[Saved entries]

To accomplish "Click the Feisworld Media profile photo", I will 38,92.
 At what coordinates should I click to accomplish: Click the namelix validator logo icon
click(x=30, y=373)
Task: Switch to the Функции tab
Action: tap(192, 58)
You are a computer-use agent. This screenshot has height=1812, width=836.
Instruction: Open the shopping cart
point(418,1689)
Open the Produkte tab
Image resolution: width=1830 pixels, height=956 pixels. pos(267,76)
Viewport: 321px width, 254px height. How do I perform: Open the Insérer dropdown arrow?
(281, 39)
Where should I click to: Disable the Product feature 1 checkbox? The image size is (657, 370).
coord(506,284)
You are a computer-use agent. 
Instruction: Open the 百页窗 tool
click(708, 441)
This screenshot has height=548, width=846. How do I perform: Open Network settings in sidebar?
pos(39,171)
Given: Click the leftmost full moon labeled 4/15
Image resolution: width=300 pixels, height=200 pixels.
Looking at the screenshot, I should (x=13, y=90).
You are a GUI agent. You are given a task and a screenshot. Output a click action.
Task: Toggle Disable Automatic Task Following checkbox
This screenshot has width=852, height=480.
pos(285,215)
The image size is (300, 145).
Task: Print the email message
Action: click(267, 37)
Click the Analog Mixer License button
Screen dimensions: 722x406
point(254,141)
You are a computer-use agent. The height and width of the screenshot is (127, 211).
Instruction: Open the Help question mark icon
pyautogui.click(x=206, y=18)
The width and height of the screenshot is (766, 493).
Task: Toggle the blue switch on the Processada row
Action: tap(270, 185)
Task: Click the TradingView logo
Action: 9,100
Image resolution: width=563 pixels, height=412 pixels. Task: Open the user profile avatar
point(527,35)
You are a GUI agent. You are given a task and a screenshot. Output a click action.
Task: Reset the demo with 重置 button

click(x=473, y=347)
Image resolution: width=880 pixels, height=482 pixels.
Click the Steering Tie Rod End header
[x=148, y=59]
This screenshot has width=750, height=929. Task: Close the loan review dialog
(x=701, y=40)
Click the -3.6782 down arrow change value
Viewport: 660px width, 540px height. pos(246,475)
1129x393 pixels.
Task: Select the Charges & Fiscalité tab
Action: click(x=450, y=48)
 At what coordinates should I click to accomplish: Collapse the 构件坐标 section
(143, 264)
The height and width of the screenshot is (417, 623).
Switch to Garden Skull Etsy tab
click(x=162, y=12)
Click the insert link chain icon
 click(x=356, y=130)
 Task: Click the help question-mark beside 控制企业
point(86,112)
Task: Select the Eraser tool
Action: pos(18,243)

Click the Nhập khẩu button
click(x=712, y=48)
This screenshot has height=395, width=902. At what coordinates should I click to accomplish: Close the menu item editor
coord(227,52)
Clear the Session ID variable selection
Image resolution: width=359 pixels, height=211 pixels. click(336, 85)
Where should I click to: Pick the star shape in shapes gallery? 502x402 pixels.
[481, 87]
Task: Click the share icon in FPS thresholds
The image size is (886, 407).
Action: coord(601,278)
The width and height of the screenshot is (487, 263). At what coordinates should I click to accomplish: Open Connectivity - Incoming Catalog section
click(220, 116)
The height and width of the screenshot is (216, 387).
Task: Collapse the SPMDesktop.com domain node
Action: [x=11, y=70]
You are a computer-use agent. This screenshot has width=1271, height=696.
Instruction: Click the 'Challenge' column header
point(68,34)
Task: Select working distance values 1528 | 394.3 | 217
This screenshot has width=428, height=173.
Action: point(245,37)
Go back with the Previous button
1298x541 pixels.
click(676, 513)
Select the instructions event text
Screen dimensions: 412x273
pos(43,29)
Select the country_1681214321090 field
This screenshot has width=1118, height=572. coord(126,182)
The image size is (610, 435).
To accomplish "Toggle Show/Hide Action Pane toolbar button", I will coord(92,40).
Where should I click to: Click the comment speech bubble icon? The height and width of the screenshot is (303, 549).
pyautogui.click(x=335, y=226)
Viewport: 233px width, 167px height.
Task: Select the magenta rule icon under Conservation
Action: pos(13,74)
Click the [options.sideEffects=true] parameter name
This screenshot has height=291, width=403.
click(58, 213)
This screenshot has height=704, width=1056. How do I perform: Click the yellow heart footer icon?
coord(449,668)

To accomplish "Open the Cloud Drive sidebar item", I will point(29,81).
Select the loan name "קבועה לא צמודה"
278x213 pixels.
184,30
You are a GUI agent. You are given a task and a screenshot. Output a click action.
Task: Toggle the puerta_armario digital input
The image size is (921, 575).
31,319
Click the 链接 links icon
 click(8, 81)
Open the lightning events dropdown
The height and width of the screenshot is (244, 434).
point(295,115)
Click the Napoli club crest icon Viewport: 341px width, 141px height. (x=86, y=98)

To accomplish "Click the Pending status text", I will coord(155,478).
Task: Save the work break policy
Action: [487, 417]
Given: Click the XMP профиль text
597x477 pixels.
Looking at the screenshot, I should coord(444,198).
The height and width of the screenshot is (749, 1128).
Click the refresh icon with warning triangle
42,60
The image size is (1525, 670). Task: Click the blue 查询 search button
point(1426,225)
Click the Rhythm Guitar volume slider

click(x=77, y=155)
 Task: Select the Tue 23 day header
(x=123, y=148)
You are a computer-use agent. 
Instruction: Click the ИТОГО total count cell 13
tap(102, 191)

_DIRECTIONS FOR THIS TASK:_ Retrieve all lines from the data that contain the string "computer".

_PROBLEM SOLUTION:_
You are a computer-use agent. This screenshot has height=1812, width=836.
You are a computer-use agent. 
You are a computer-use agent. The height and width of the screenshot is (127, 211).
You are a computer-use agent. This screenshot has width=1271, height=696.
You are a computer-use agent. 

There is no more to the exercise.